DI ROMANELLO CANTINIChiuso il capitolo Afghanistan si apre forse una nuova guerra proprio con la pagina accanto del Pakistan e dell’India? C’è una sorta di complesso di imitazione e di ripetizione di un copione appena visto. Terroristi di origine pakistana assaltano il parlamento indiano. Il governo di Nuova Dheli chiede al Pakistan di punire i terroristi così come gli Stati Uniti hanno fatto con l’Afghanistan all’indomani dell’attentato alle Torri gemelle. L’India si traveste da America, il Pakistan si trova a recitare la parte dell’Afghanistan. È come se l’11 settembre avesse inaugurato un nuovo diritto e una nuova prassi nei rapporti internazionali per cui degli atti di terrorismo sono responsabili i governi e i paesi da cui i terroristi provengono. La stessa logica, del resto, sembra prevalere fra Israele e l’Autorità palestinese.

Il Pakistan, a differenza dell’Afghanistan di ieri, cerca di fare quel che può nell’arrestare un certo numero di terroristi, ma il conflitto fra India e Pakistan è più di ieri che di oggi, più sostanziale che occasionale, come una sorta di peccato originale che ha macchiato la nascita di entrambi questi due grandi paesi e che ancora oggi avvelena la memoria di oltre un miliardo di uomini da una parte e dall’altra.

A metà dell’agosto del 1947, quando una versione edulcorata degli avvenimenti celebrava l’indipendenza dell’India e del Pakistan e il presunto trionfo della non violenza di Gandhi, dieci milioni di indù fuggivano dal Pakistan e quasi altrettanti musulmani scappavano dall’India. Milioni di essi giunsero a destinazione massacrati sui vagoni ferroviari durante un esodo sanguinoso, rabbioso e disperato da una parte e dall’altra. Da allora due stati nati sull’unica ragione di una inconciliabilità religiosa da una parte e dall’altra non hanno fatto altro che approfondire quel solco maligno che li ha divisi all’origine e che ha fatto dimenticare le più nobili motivazioni che presiedettero all’indipendenza del subcontinente indiano.

In India il nome di Gandhi è stato assassinato tre volte, prima con la morte violenta del suo fondatore e poi in quella di Indira Gandhi e del suo figlio Rajiv Gandhi. Il partito del Congresso, a suo modo liberale e moderno, responsabile della creazione di quella che è stata chiamata «la più grande democrazia del mondo» è praticamente scomparso dalla scena indiana, sostituito da quel partito nazionalista indù che appena vent’anni fa aveva solo due seggi in parlamento e che oggi governa questo immenso paese.

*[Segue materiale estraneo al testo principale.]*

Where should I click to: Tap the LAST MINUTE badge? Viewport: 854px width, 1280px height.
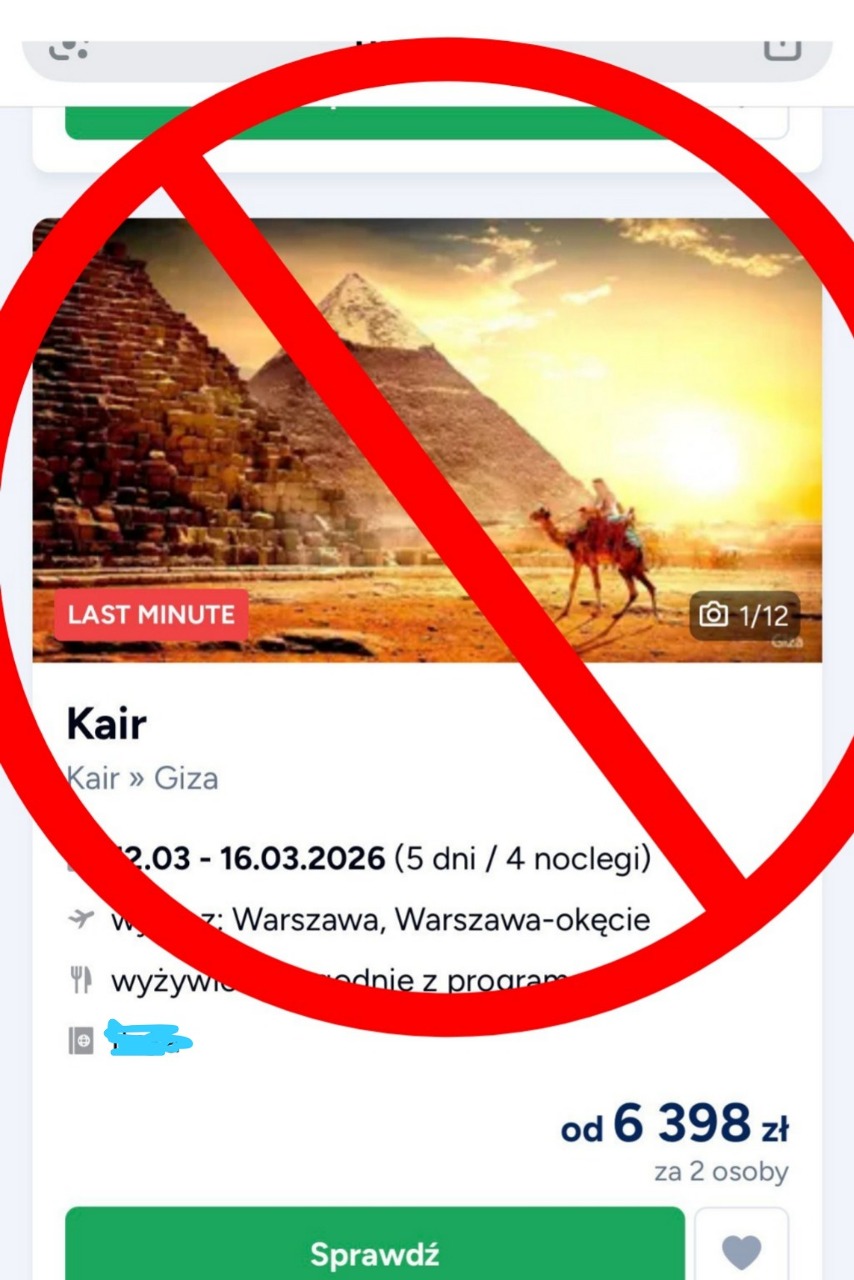[151, 614]
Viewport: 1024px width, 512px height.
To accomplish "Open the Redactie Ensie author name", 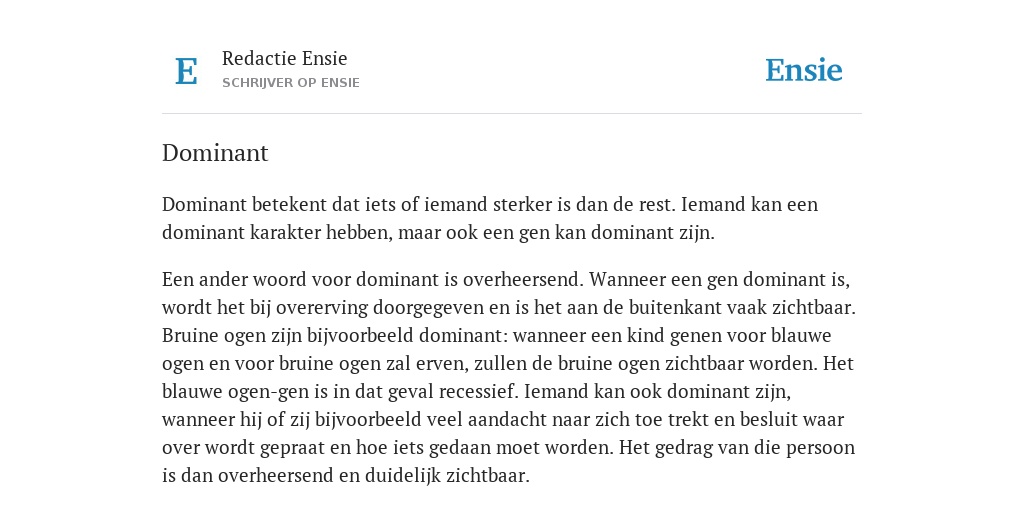I will pyautogui.click(x=285, y=58).
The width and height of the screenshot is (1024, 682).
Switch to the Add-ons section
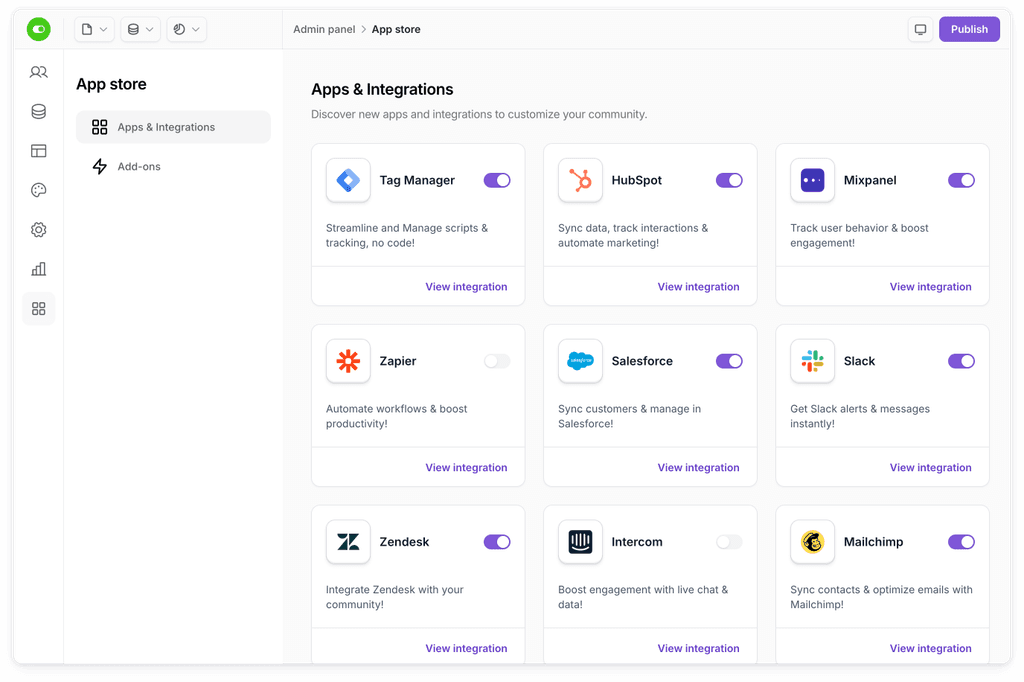pos(139,167)
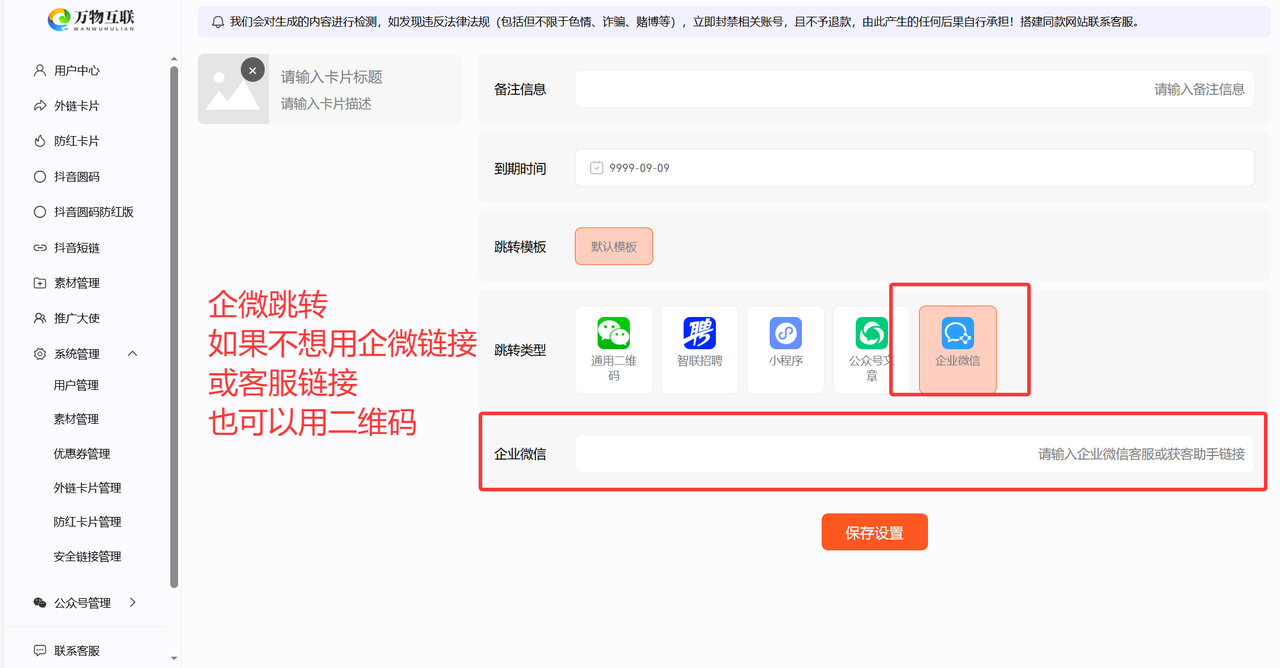This screenshot has height=668, width=1280.
Task: Collapse the 系统管理 menu section
Action: pos(133,354)
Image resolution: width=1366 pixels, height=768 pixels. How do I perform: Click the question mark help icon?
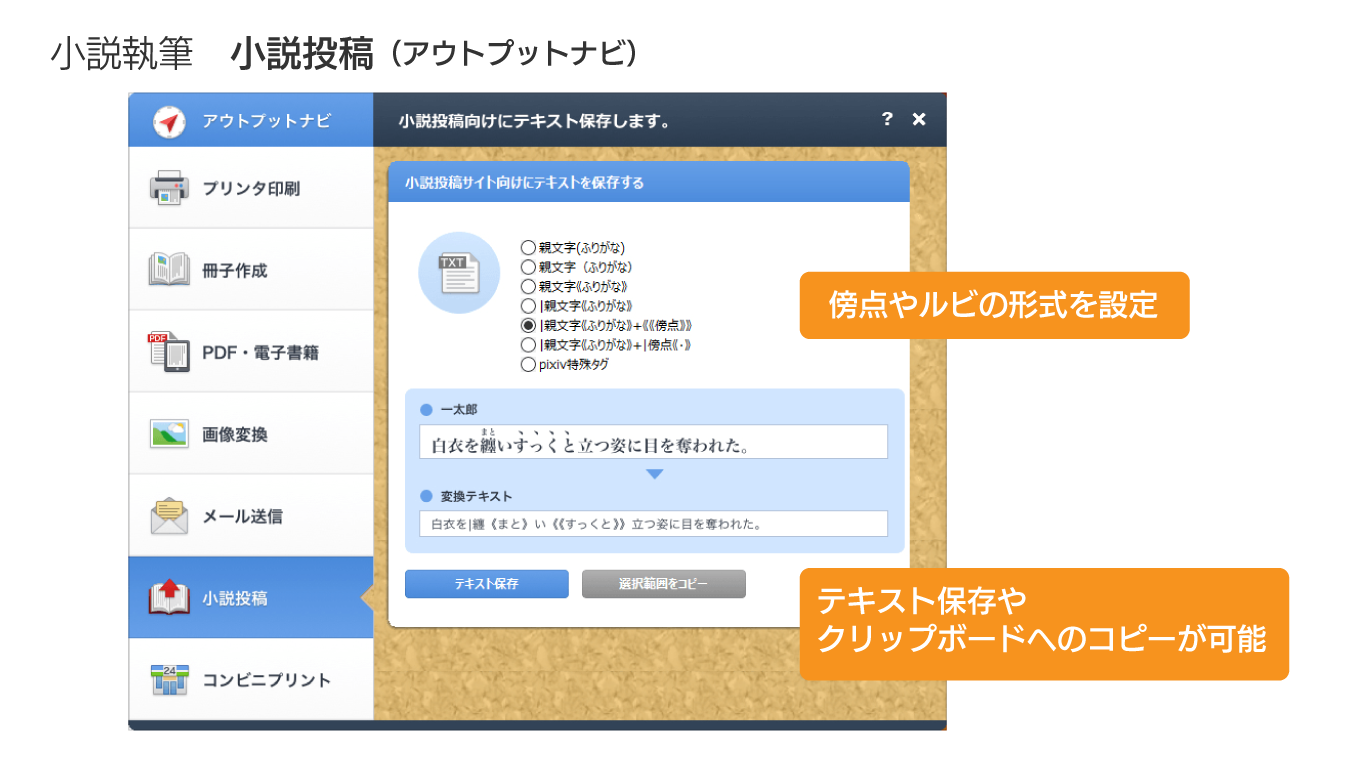coord(886,120)
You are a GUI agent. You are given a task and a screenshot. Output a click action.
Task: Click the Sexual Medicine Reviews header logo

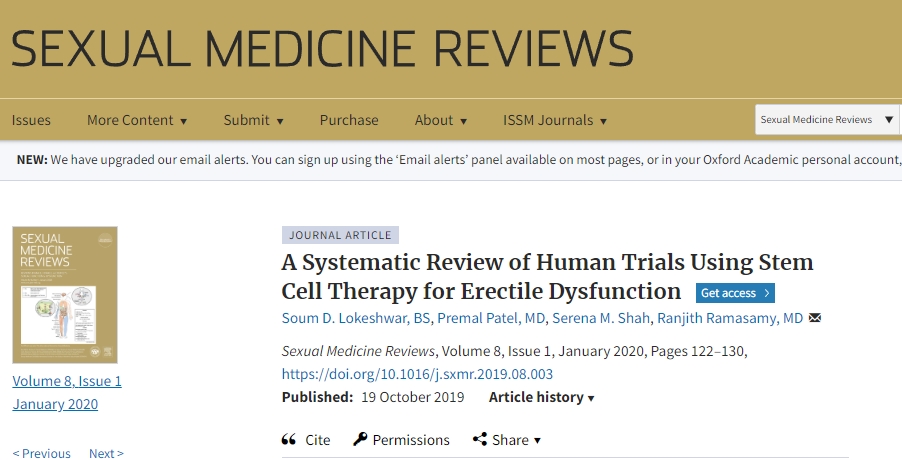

Nel Pakistan, non contenti di aver creato un paese fatto di soli musulmani («il paese dei paesi») fin dal tempo del generale Zia, venticinque anni fa, si è voluta imporre la legge coranica come norma superiore alla Costituzione. Il Kashmir, che al momento dell’indipendenza era a maggioranza musulmana e che rimase all’India perché governato da un principe indu, costituisce oggi l’irredentismo di un mondo islamico che non ammette che una popolazione musulmana possa rimanere anche politicamente fuori della «umma», la comunità dei credenti.

Il conflitto latente fra India e Pakistan, sfociato già in tre guerre seppure di breve durata, è insomma un conflitto fra due fondamentalismi religiosi sempre più ripiegati sul passato e sempre più chiusi al futuro. Da una parte riaffiora la nostalgia dell’impero musulmano del gran Moghul, dall’altra quell’odio contro «l’imperialismo arabo» che trova ospitalità perfino nelle pagine di un grande scrittore indiano come il nobel V. S. Naipaul.

Ognuna delle due parti in causa è stata capace di superare il confine che porta all’armamento atomico, ma non di fare un passo che, qui come altrove, poteva portare in direzione della purificazione della memoria, della cancellazione del passato, dell’apertura di un dialogo fra culture e fedi che pure sono vissute a fianco fino a poco più di cinquant’anni or sono.